Monday, May 20, 2013

Lore<>

Three potential stories of family lore come to mind. None of them I'm very familiar with.

i. The first concerns my maternal grandfather and his brother. My grandpa hates looking at photographs and most other forms nostalgizing, so even if I wanted to more about this I probably won't ever get the opportunity  For instance, when I flew out from Seattle to visit him and my grandmother, as she was passing away, I remember my cousins and I sprawled out on the living room floor looking over shoeboxes and leather albums of photographs, while my grandparents looked on from their respective recliner chairs. We thought it would be nice to retrospect, and it was funny for us seeing versions of our parents in the eyes of small, curly-haired children; but my grandparents didn't find it funny—they thought it was demeaning, to laugh at old photographs, and made us put it all away.

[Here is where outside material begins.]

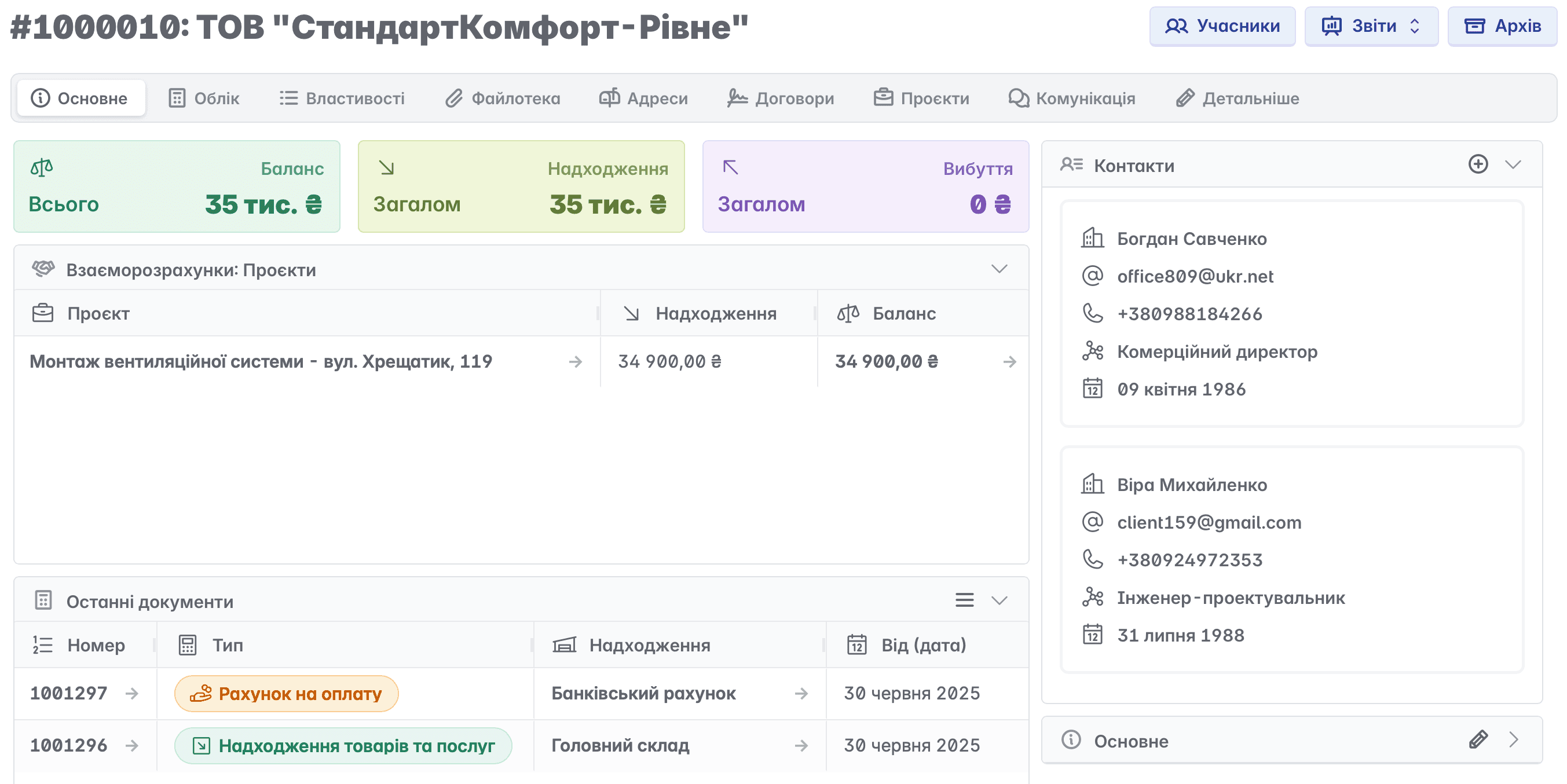Click arrow next to document 1001297

pyautogui.click(x=131, y=693)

Anyway, my grandpa is an undertaker; so was his father, so are his first two sons, and so are his oldest two grandsons. He remembers his first exposure to the business being when he and his brother—whose name I don't even remember—sneaking downstairs to the embalming room, peering through the keyhole to look at his dad and associates working on a cadaver. My grandpa eventually took over the business that was through the keyhole, and he and my great uncle worked together for some years before my grandpa's brother's heart gave out around middle age. I don't really know how he died beyond that he resigned to death, allegedly, because apparently his kids "used to beat him" and he tried not to tell anyone, because it was so shameful. My grandpa carries on the silence of this matter, as he never really even mentions his deceased brother, best friend, and old partner. I think this piece of family history might be better left buried, as well.


ii The other bit of potential novel-worthy lore I can I think--especially when reading 'Lawless'— would be of my grandmother's dad, who was estranged from my grandmother apparently and was a mean old guy and a bootlegger who escaped from a jail in a Vermont bordertown by brandishing a weapon. I'm not sure whether he got off any shots. Might be interesting to find that one out.

iii. The other piece of lore that could be interesting to write about actually wouldn't involve trafficking in any familial misery. My dad was kind of a lousy student at Philips Exeter in the 70s, and I found out this tale from one of his former classmates, whom my dad tried to steer me clear of when we were at his 25th or 30th reunion. Apparently, my dad and his friends didn't think too highly of the Model UN conference that Exeter hosted and which was presided over by the school's headmaster. So in the middle of one of the sessions, my dad and his friends apparently busted in with ski masks and water guns (remember that this time was during the height of cold war fear) and tossed a net over the headmaster, and took him as a hostage and made off to one of the schools underground tunnels, which apparently themselves are a part of Exeter folklore (http://www.exeter.edu/exeter_bulletin/12984_13038.aspx); in the tunnels they got on the school radio with the headmaster wrapped up in the net and made ridiculous hostage demands to the school, such as taking the letter 'E' out of the alphabet. 
I'd like to know how the hell they got out of that jam, and how my dad and his friends managed to not get kicked out. Maybe I'm old enough now and have proved myself prudent enough not to pull this kind of stunt such that my dad would actually tell me all about this incident.